YOUR INSTRUCTIONS:
Rewrite the blog post starting with "Leave it to" and going on through "it even more!", replacing "difficult" with "roundabout".

EXCERPTED TEXT:
Leave it to me. I have this absolute, wonderful knack for doing things in the most complicated, difficult way possible! This is the story of my life. I never take the shortest distance between two points, the straight line. Oh, no, I have to find the most difficult way to get from one point to the other, then I see if I can complicate it even more!
So, as I blogged about in my "I'm BAAAAACK" post, I have realized that just because I am no longer what I might consider young, I am going to fulfill my career dream and do what I really want to do. Yup, unfortunately I didn't exactly decide this in enough time to actually get the start that I had intended. As is true to my fashion, I waited too long to make this decision and have found that the school I am registered for classes in for fall (and where my financial aid is set up to go through) DOES NOT offer the 1 class I need to take!!! Of course!!!! So brainy Patty thinks I can just register somewhere else and keep in my classes at Rio, but this would not be possible because I would have to pay for the class NOW in order to be in it (not even in the realm of possibility as my money tree out back has no leaves on it!) and it is too late to transfer the financial aid info!!! OF COURSE!!! So here I am, It will take yet ANOTHER year to get where I wanna be! But this, I guarantee... I will not, I repeat, I WILL NOT let this get me down or put me in a tailspin. It is what it is. It is me. It is how I roll, the hard way, but it is what it is nonetheless!

DATA SECTION:
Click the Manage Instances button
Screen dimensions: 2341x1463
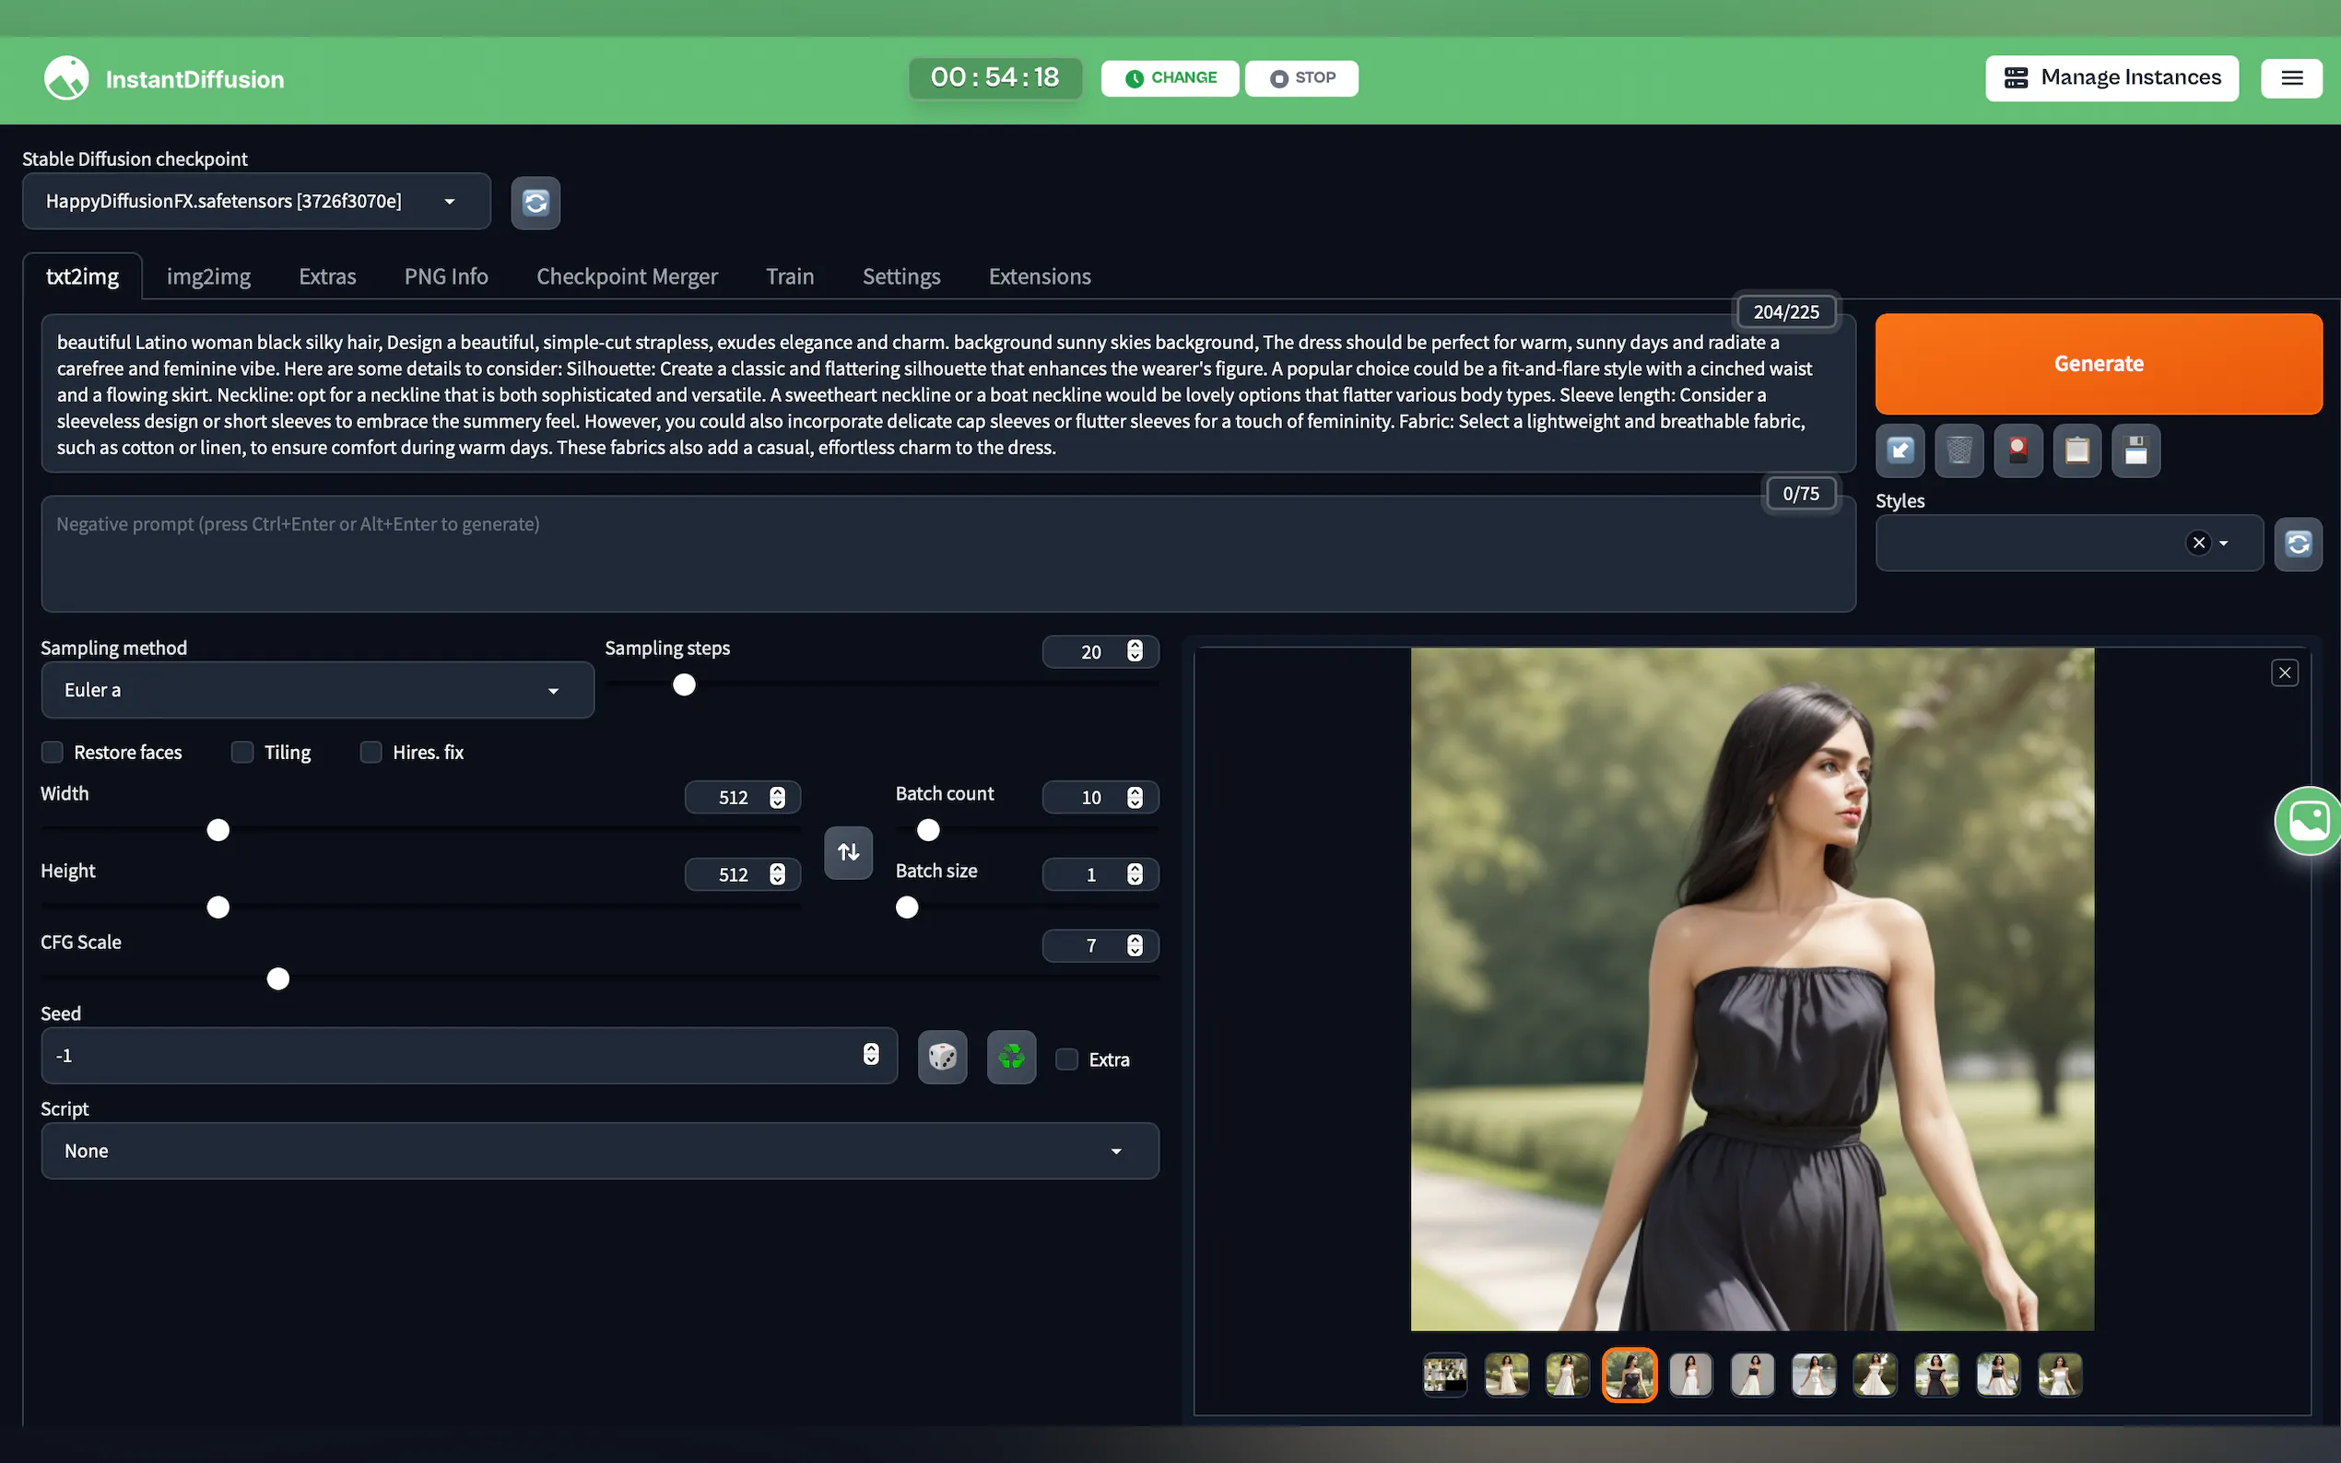(2111, 78)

COMPLETED EXERCISE:
Leave it to me. I have this absolute, wonderful knack for doing things in the most complicated, roundabout way possible! This is the story of my life. I never take the shortest distance between two points, the straight line. Oh, no, I have to find the most roundabout way to get from one point to the other, then I see if I can complicate it even more!